Explore the If/Then concept with these fun games!

boys playing outside

Backyard Coding Game


This game is sort of like Simon Says. For every round, there is one Programmer and everyone else is a Computer. The Programmer stands in front of the Computers and gives them a command. If I ____ (fill in the blank), then you _____ (fill in the blank). For example, the Programmer can give the command “If I turn stand on one foot, Then you stand on one foot.” Or, “If I stomp my foot, Then you do a jumping jack.” You can set up your rounds however works best for your group of kids. Kids love giving commands, so they will enjoy taking turns as a Programmer.

coding with cards, national geographic cards

Coding with a Deck of Cards


Coding involves giving instructions to a computer to make something happen. In this activity, you can practice giving instructions to a toy to navigate through a card maze. This activity can be adapted for different age levels.

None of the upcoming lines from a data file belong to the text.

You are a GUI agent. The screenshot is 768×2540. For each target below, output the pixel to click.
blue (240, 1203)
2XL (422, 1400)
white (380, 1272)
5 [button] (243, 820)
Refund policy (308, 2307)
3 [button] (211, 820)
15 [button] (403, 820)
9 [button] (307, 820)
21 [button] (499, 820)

First, create a grid with the deck of cards. Use some tape to hold them in place if you wish. Then, place a few toys as obstacles in the grid to create a sort of maze. Determine the Start and Finish line of the maze. Choose another toy, such as a robot or car, to move through the maze.

To Play (Beginner):

  • One player gives ‘coding instructions’ one at a time to direct the robot to the finish line. For example: “Move forward 3 cards” or “Turn.”
  • Another player follows the instructions and moves the robot until it reaches the finish line.
  • It’s fun to switch roles!

To Play (Advanced):

  • Kids need to think ahead and problem-solve by writing all the steps to get the robot from Start to Finish before moving the robot.
  • Then another player follows the code to move the robot. If there is a mistake, the first player will need to ‘debug’ the code.